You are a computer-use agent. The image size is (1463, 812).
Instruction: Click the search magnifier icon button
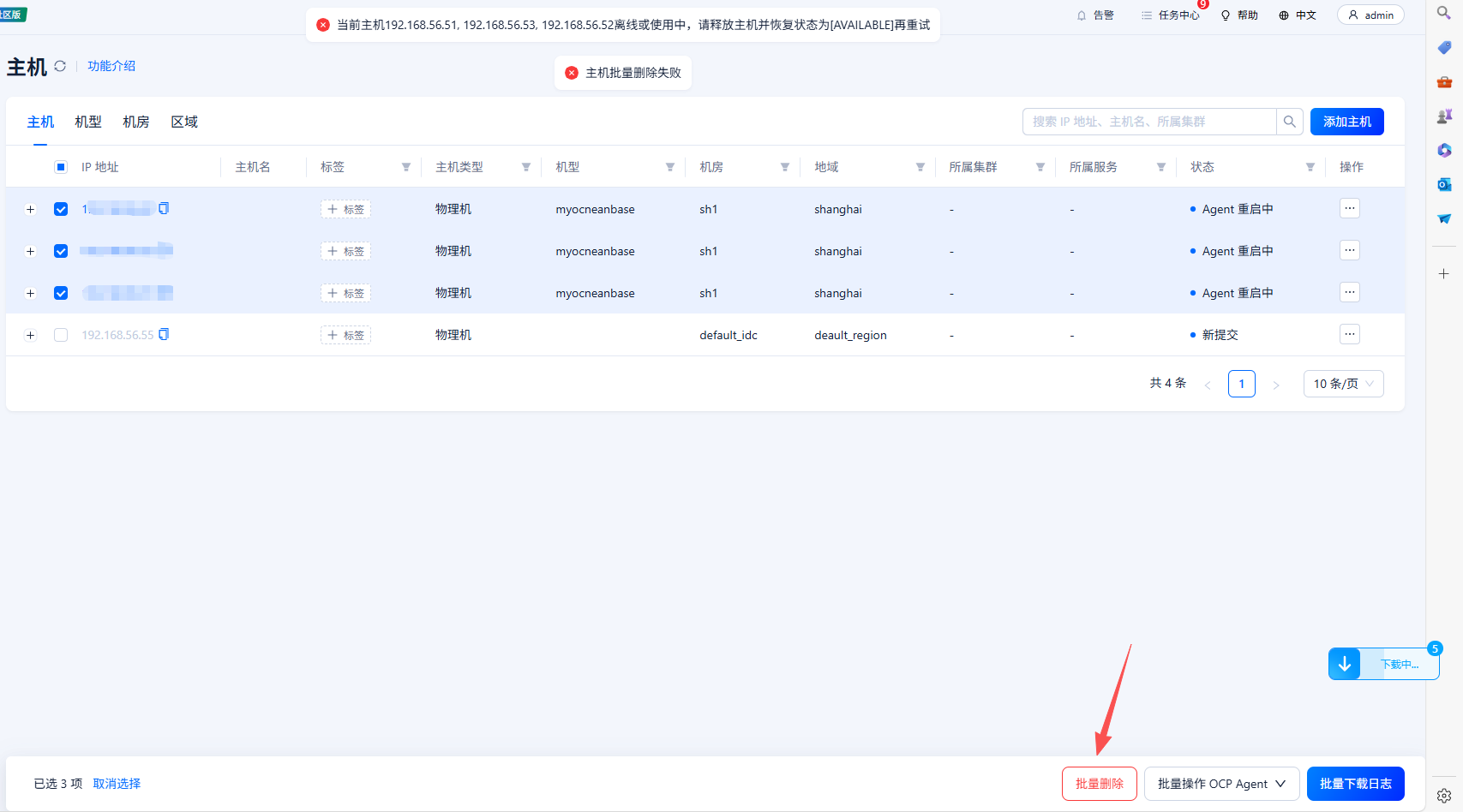(x=1289, y=122)
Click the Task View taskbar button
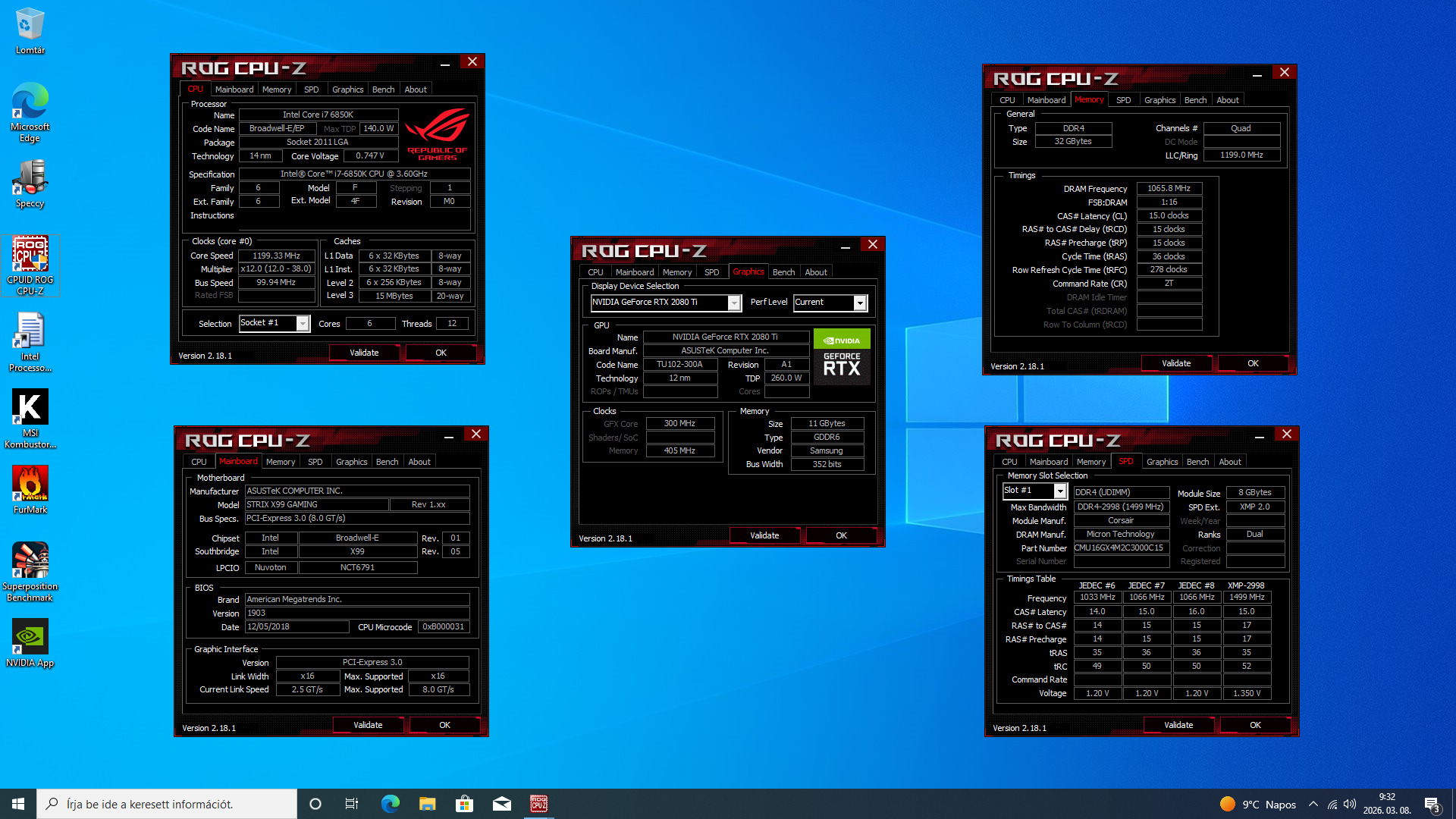Image resolution: width=1456 pixels, height=819 pixels. point(352,804)
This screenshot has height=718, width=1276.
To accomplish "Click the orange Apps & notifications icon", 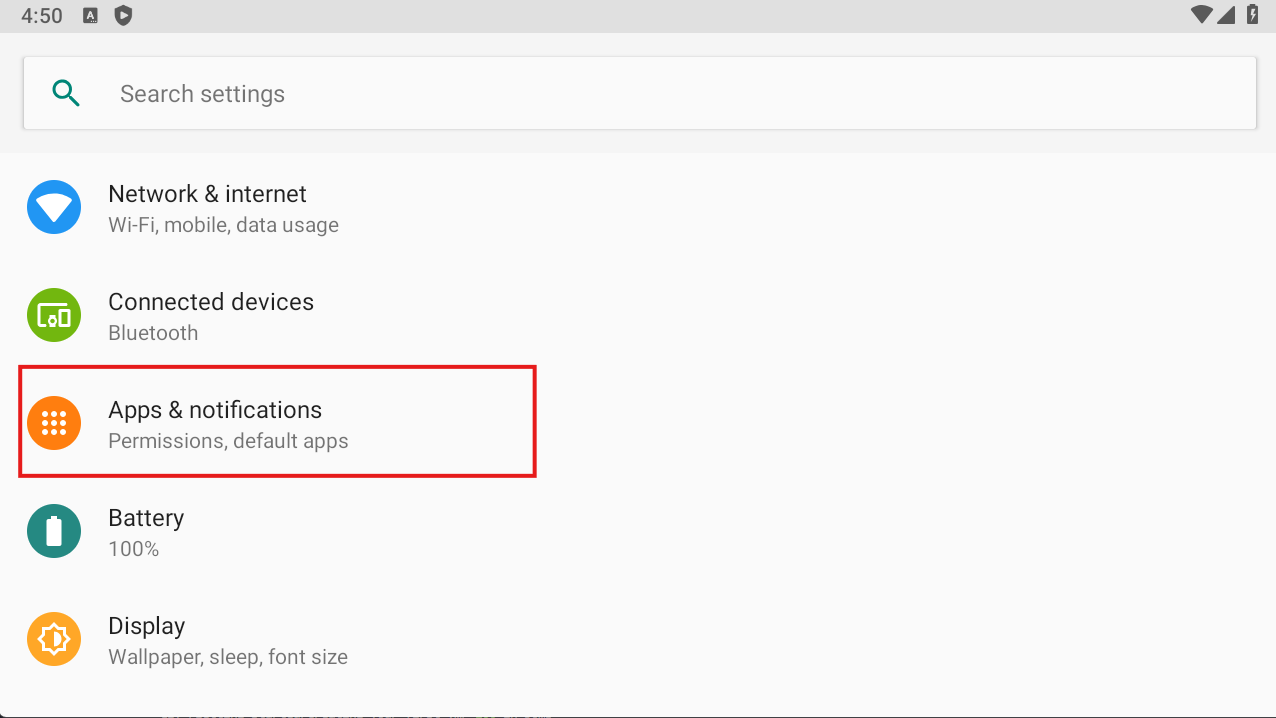I will [x=53, y=422].
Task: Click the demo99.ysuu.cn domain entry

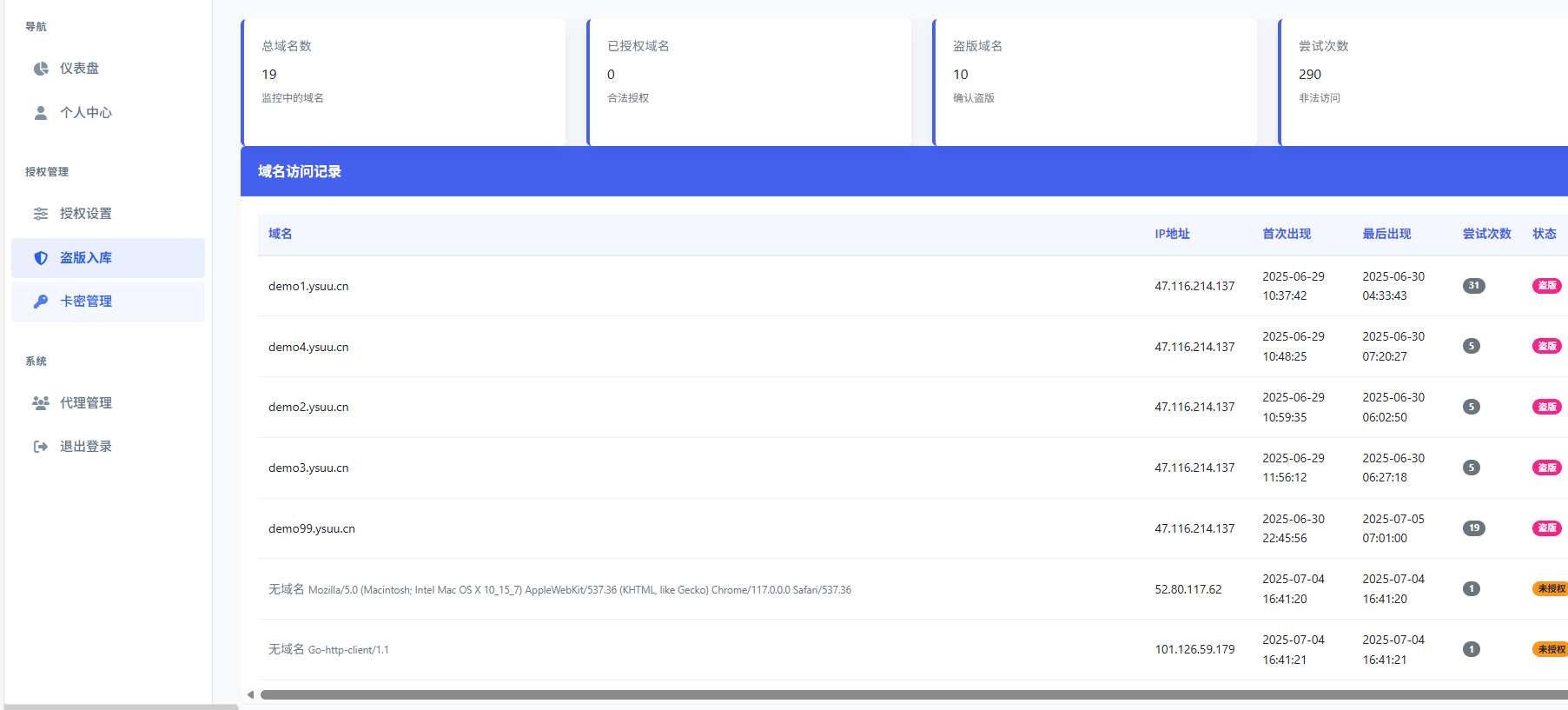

= EXERCISE =
From the data above, pull out every line containing the word "button" and copy each one unchanged.

= TASK RESULT =
Instruction: Click the search magnifier icon button
Click the Task View taskbar button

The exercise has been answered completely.